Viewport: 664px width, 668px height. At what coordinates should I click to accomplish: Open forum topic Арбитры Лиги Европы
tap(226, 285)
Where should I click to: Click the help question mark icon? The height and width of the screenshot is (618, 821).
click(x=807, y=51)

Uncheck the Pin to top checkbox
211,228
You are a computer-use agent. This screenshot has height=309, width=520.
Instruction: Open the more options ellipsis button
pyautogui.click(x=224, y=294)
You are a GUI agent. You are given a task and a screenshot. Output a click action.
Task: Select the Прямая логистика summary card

### PROBLEM:
Repeat the whole of the data above exactly as it appears.

### SOLUTION TO THIS EXERCISE:
Viewport: 664px width, 668px height. At what coordinates should I click to accomplish: Open forum topic Арбитры Лиги Европы
tap(226, 285)
Where should I click to: Click the help question mark icon? The height and width of the screenshot is (618, 821).
click(x=807, y=51)

Uncheck the Pin to top checkbox
211,228
You are a computer-use agent. This screenshot has height=309, width=520.
Instruction: Open the more options ellipsis button
pyautogui.click(x=224, y=294)
You are a GUI agent. You are given a task and a screenshot. Output a click action.
Task: Select the Прямая логистика summary card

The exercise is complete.